Translation of: O Theios Petros kai i Eikasia tou Goldbach.

Reviews provided by Syndetics

Booklist Review

This delightful and original diversion portrays an uncle-nephew relationship built on number theory. The narrator-nephew recalls his teenage curiosity with his eccentric uncle, scorned by the family as a failure. Gingerly gaining Uncle Petros' attention, whom he discovers was a mathematician, the nephew expresses interest in the career. Uncle Petros, of an "antagonistic nature," demands the nephew pass a test: prove that every even number greater than two is the sum of two primes--or don't become a mathematician. Failing to prove it, the nephew decamps from Greece for America, whereupon his university roommate exposes Uncle Petros' manipulation: the test, the Goldbach Conjecture, was the very problem Petros had futilely labored over for years. Enraged, the nephew storms back to Greece; the confrontation elicits Uncle Petros' life story, replete with encounters with great mathematicians (such as G. H. Hardy and Kurt Godel), insights into math obsessions, and the rationalizations people make for mean acts. Although framed by math, the Uncle Petros story easily extends interest beyond the science minded. --Gilbert Taylor

Kirkus Book Review

An intellectual thriller that manages to convey the high drama and excitement involved in the pursuit of an answer to a mysterious . . . mathematical theorem. Eccentric uncles are usually better loved than conventional ones, for some reason, and the narrator's uncle Petros Papachristos is about as loopy as they come. Apparently unemployed and rumored to be insane, Uncle Petros lives alone in the countryside and seems to do nothing other than read and play chess. The eldest of the three Papachristos brothers, he grew up in comfort as the son of a successful Athens businessman and was sent for his early education to a fashionable French Jesuit school, where his gift for mathematics was so prodigious that his teachers had to concede their teenaged charge knew more than they. He was then dispatched to Berlin for higher studies, and eventually was on the faculty of the University of Munich. There Uncle Petros became intrigued by Goldbach's Conjecture'which speculates that every even number greater than two may be expressed as the sum of two prime numbers'and sets himself to the task of proving it. By the time he comes to the conclusion that the conjecture is unprovable, he's spent so many years on the effort that his career has been wasted. What effect does his example have on his nephew? Why, naturally it inspires him to become a mathematician and prove the conjecture himself! Some people never learn. Neither do some families. And some end up learning very different things than they set out to discover, as Uncle Petros found out about mathematics and his nephew found out about Uncle Petros himself. Delightful fun, well-conceived and nicely executed.

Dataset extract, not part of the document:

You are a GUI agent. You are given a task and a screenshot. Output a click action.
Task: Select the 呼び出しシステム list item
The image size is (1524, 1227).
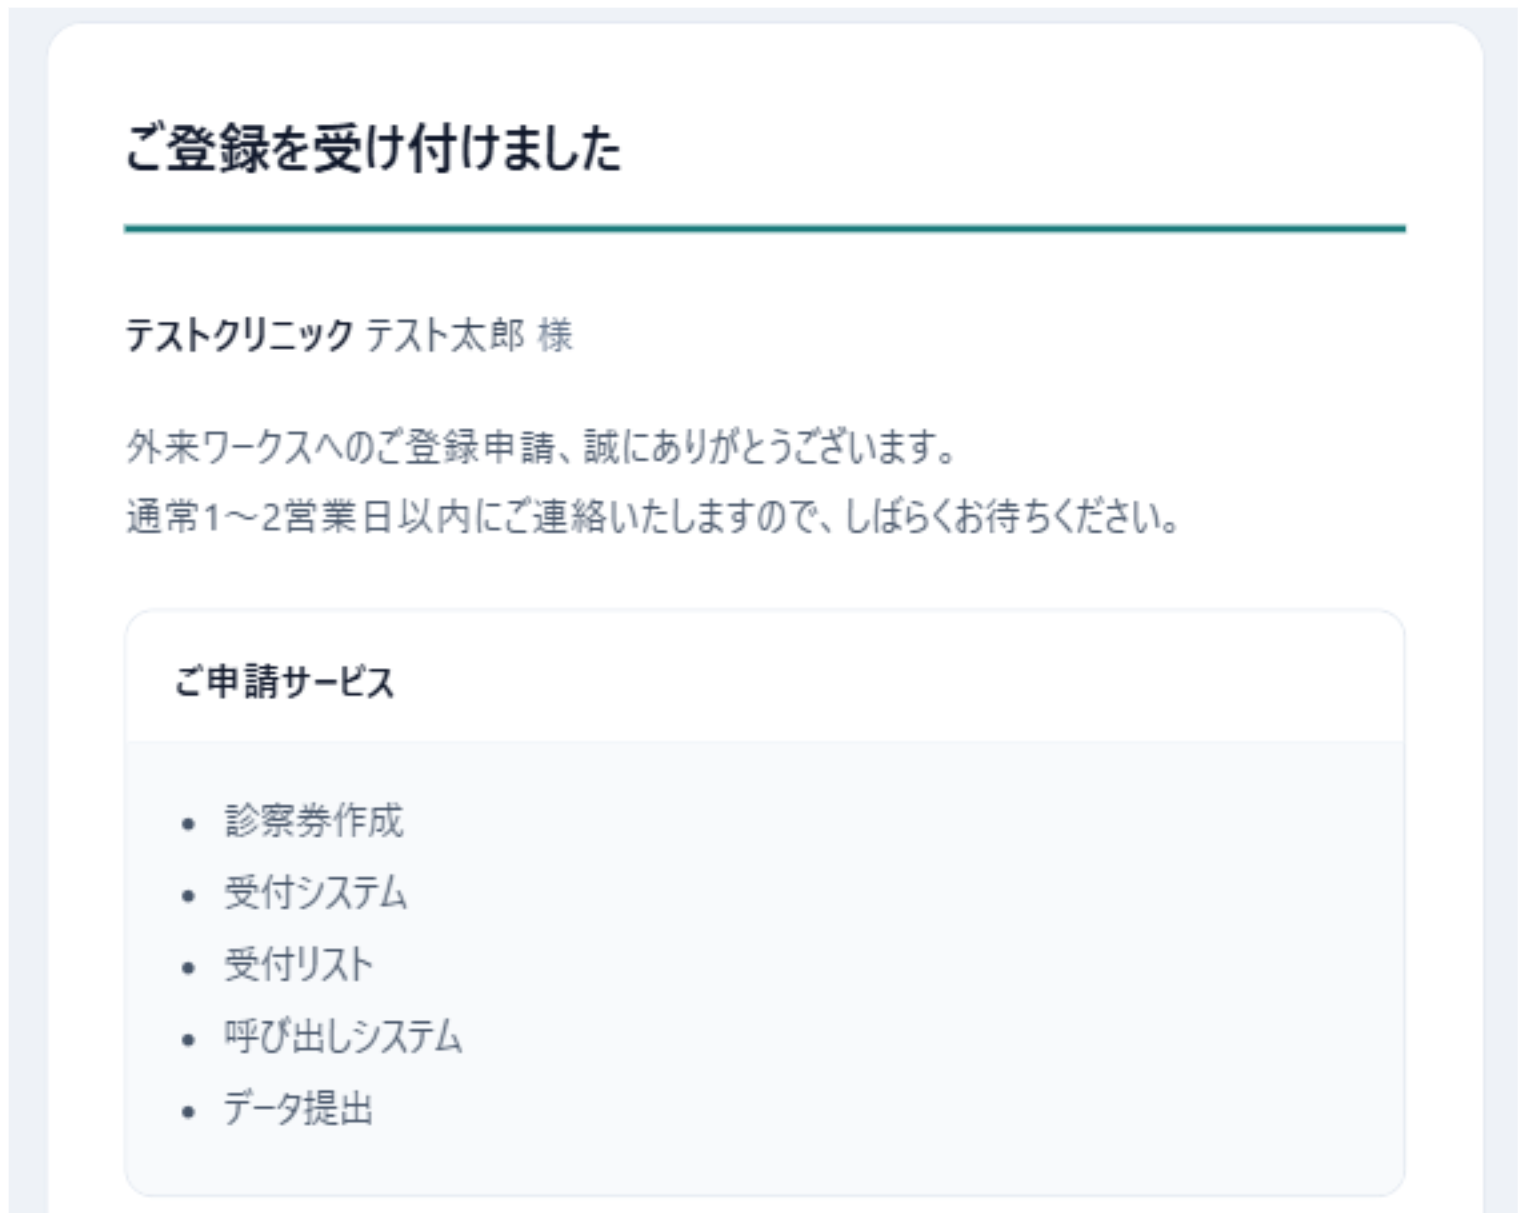(343, 1037)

Author notes provided by Syndetics

Apostolos Doxiadis was born in Australia in 1953 and grew up in Athens. He was admitted to New York's Columbia University at the age of fifteen after submitting an original paper to the Department of Mathematics, and did postgraduate work at the Ecole Pratique des Hautes Etudes in Paris.Apart from writing, Doxiadis has made films, winning the International Center for Artistic Cinemas (CICAE) prize at the 1988 Berlin International Film Festival for his second feature film, Terirem,. He has directed for the theatre, and his translations include Hamlet and Mourning Becomes Electra.His other novels are A Parallel Life (1985), Macabetas (1988) and The Three Little Men (1997).